Problem to work on:
Determine how many lines below include the string "axis". Reply with the number only.

Data excerpts:
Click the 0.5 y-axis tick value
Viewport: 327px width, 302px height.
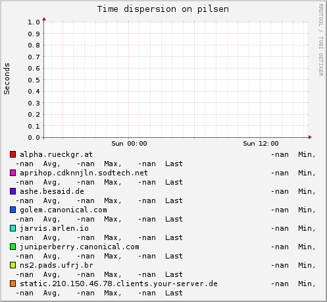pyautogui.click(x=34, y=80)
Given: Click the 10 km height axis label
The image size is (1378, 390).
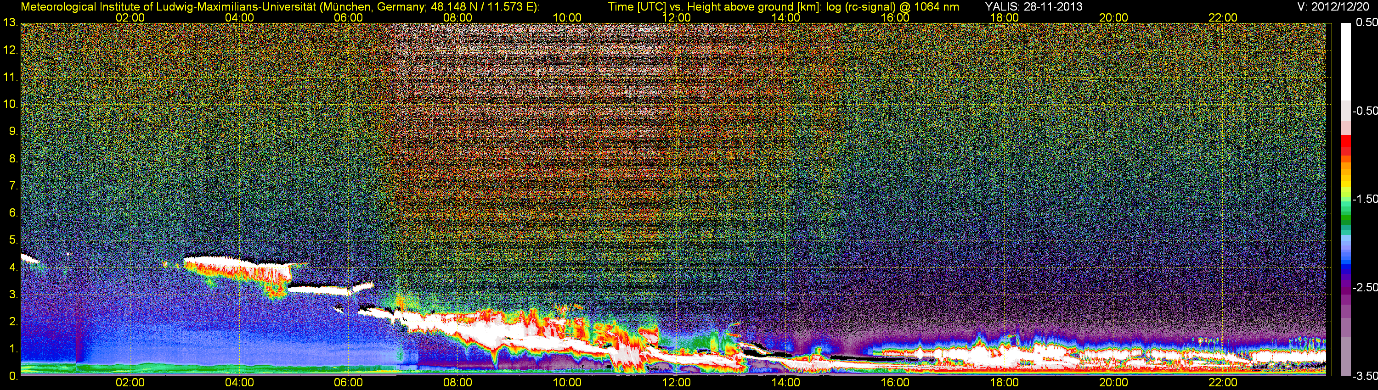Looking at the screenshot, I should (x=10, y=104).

...

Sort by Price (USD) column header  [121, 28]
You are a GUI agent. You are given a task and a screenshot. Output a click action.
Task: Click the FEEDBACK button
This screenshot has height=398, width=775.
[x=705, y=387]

Task result:
2